Records for this exercise -
Segment Open

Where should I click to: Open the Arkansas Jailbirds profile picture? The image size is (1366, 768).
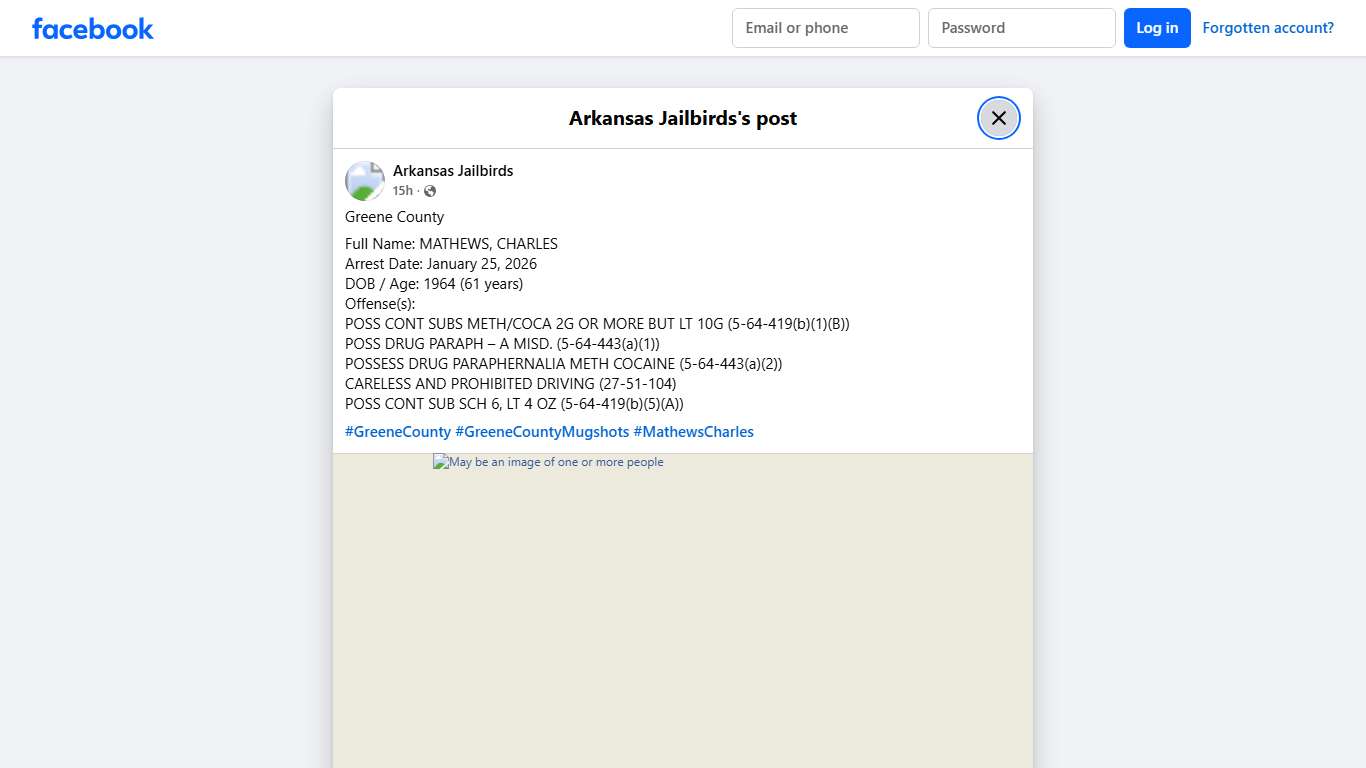click(x=365, y=181)
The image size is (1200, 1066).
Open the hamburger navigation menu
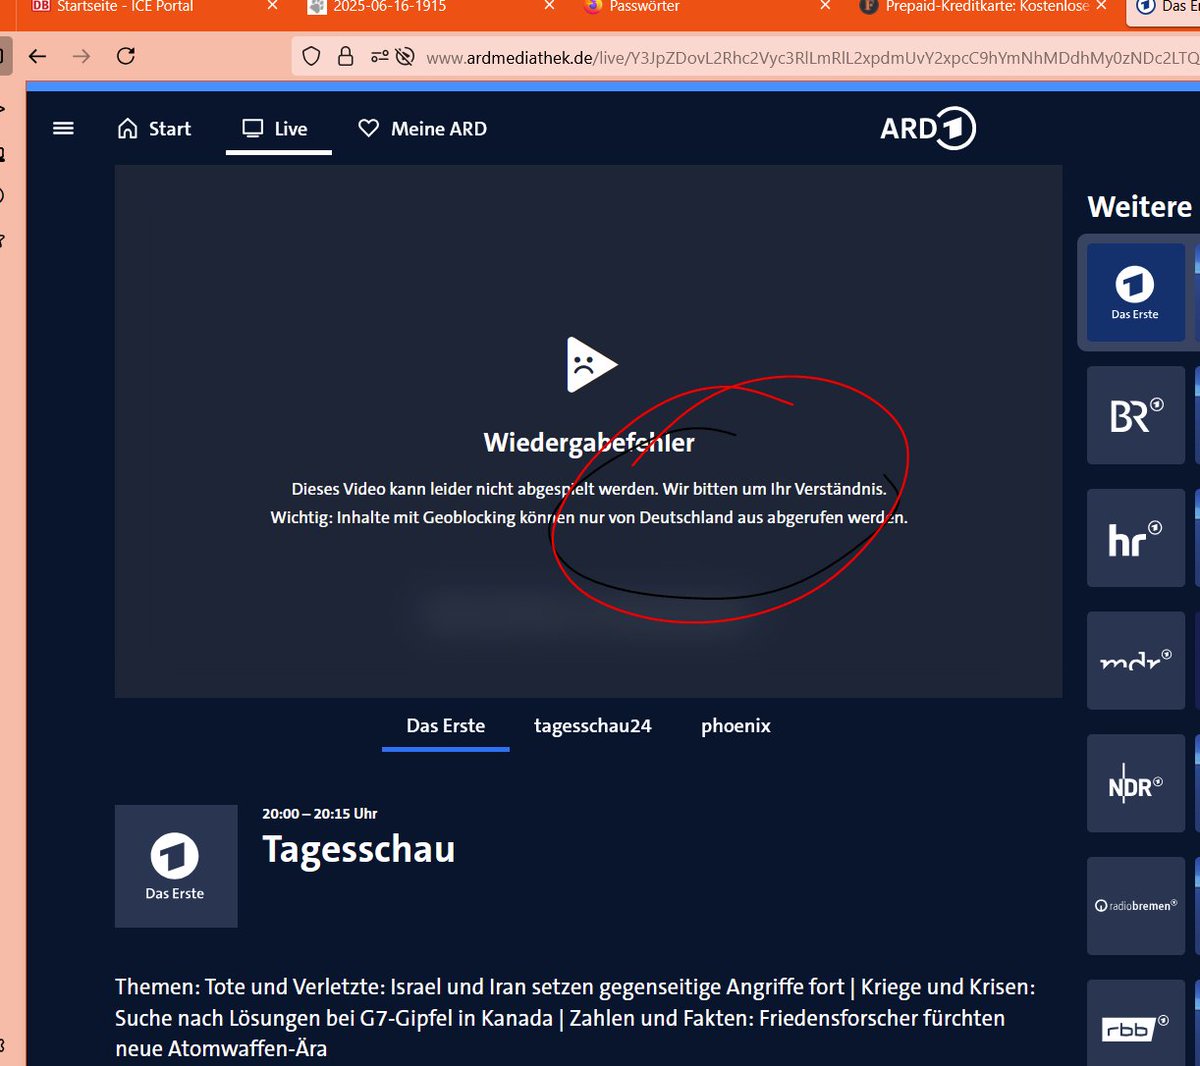pos(63,128)
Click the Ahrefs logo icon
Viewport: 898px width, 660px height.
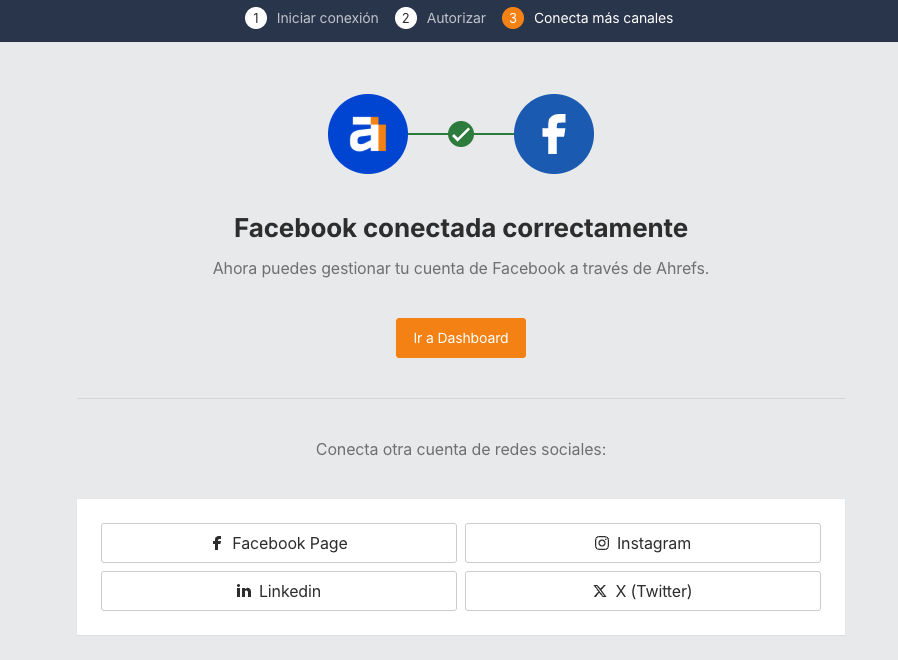click(367, 134)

Segment Closed

Task requirements - Quote the preceding records in their entirety, excluding every picture.

Your solution -
Where should I click to: Open the Arkansas Jailbirds profile picture? The image size is (1366, 768).
click(x=365, y=181)
The image size is (1200, 1066).
Open the hamburger navigation menu
pos(63,128)
Click the Ahrefs logo icon
Viewport: 898px width, 660px height.
click(367, 134)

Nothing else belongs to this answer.